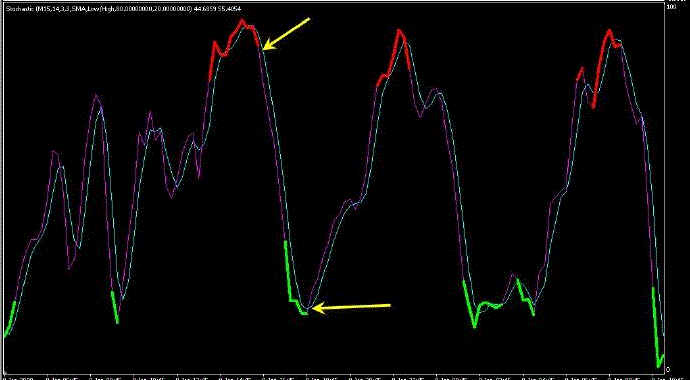Click the short green dip segment near left side
690x380 pixels.
point(114,307)
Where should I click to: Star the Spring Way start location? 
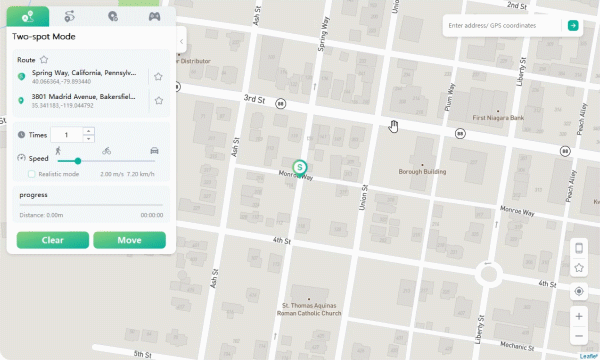(158, 77)
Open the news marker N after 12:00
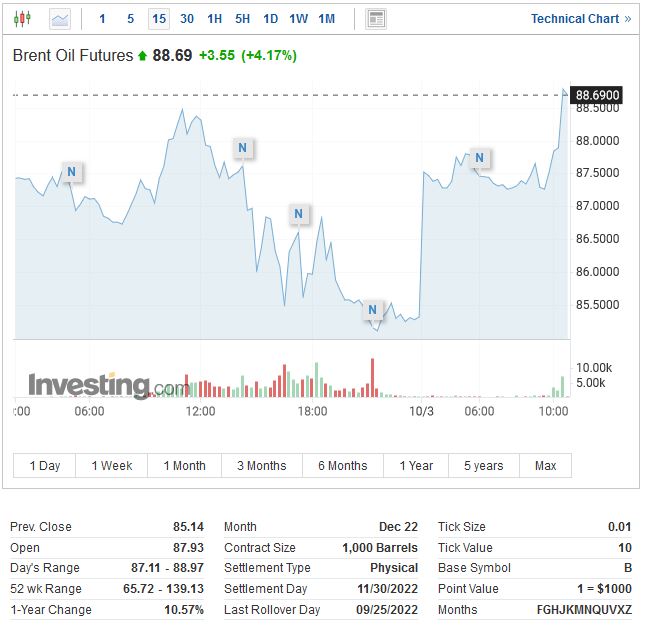Viewport: 653px width, 642px height. click(243, 148)
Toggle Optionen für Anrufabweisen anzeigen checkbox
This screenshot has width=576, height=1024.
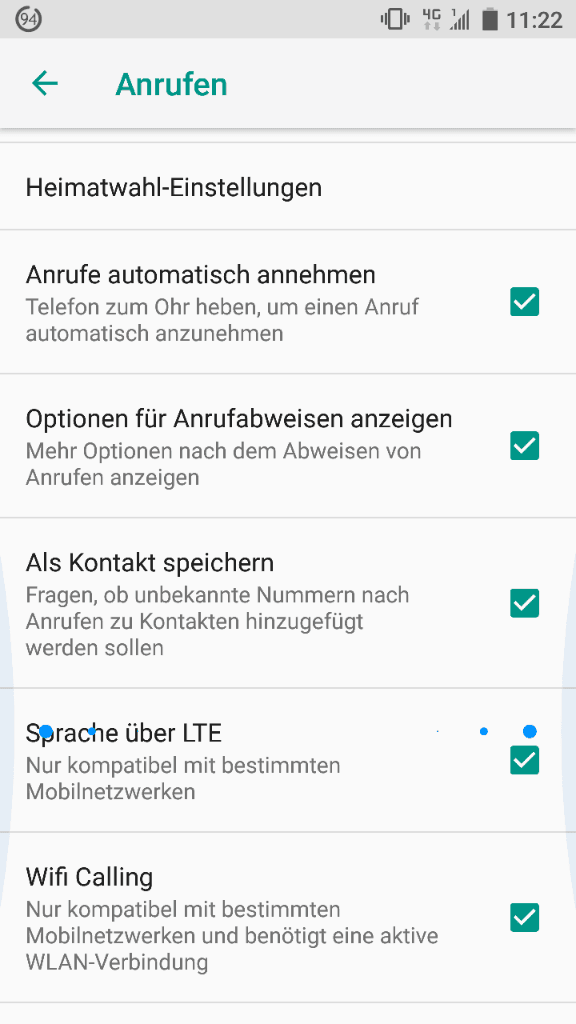pos(524,446)
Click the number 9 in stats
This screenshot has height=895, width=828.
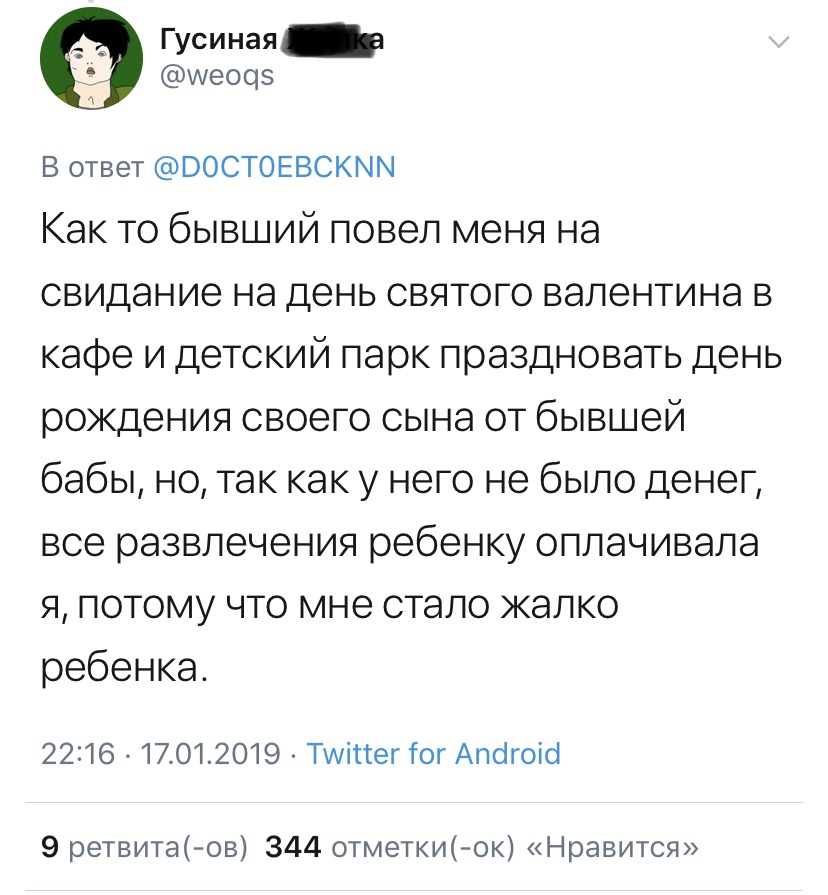pyautogui.click(x=50, y=847)
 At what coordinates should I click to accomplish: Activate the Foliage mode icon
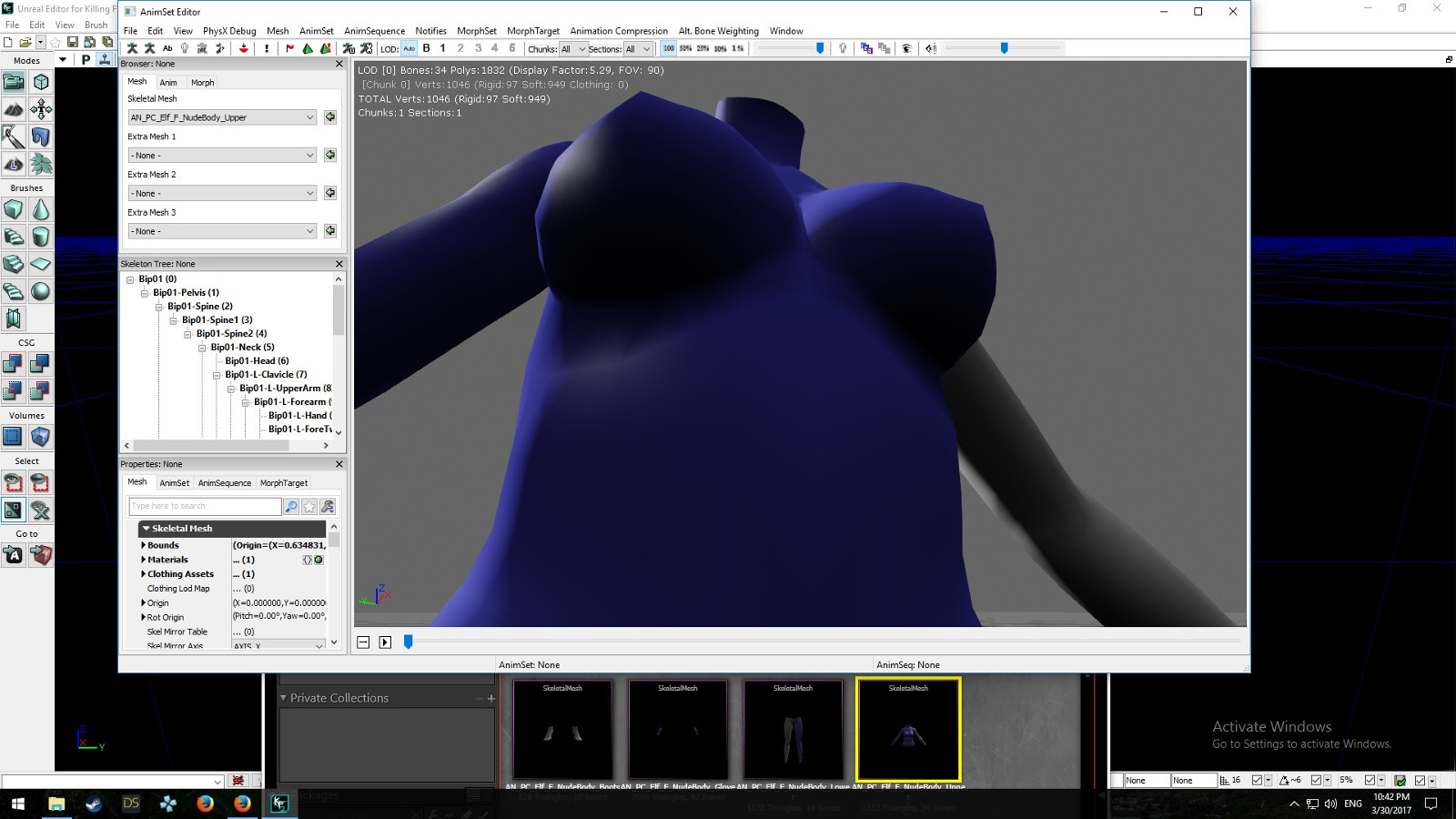click(x=41, y=165)
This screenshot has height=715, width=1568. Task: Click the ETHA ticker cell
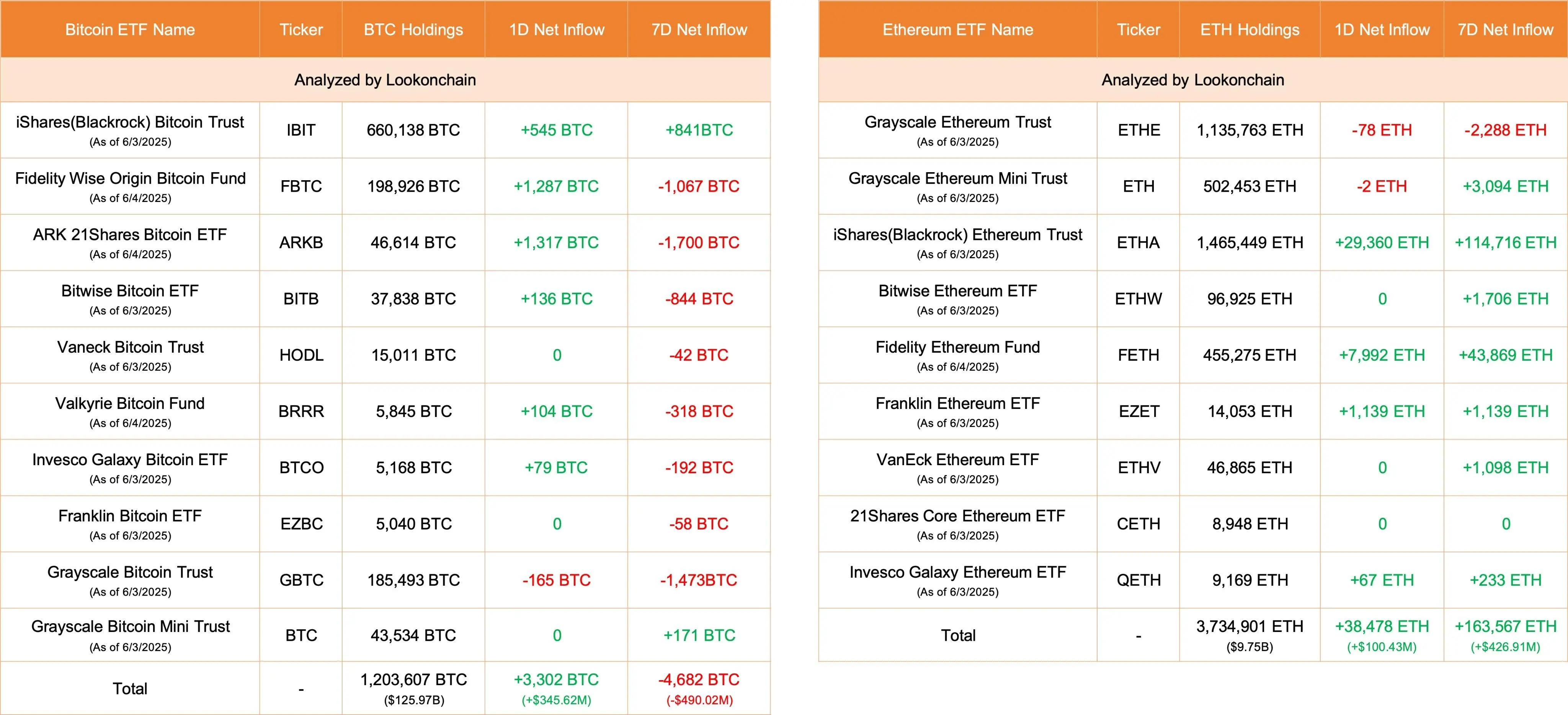click(x=1138, y=243)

WHAT TO PRODUCE: Nothing but the lines from the one that contains "Toggle Optionen für" through the end of the material above is to be reproduced, exactly and without pictures.

RESULT BELOW:
Toggle Optionen für Anrufabweisen anzeigen checkbox
This screenshot has width=576, height=1024.
pos(524,446)
Click the number 9 in stats
This screenshot has height=895, width=828.
pyautogui.click(x=50, y=847)
 At what coordinates should I click to accomplish: Activate the Foliage mode icon
click(x=41, y=165)
This screenshot has height=715, width=1568. Task: Click the ETHA ticker cell
click(x=1138, y=243)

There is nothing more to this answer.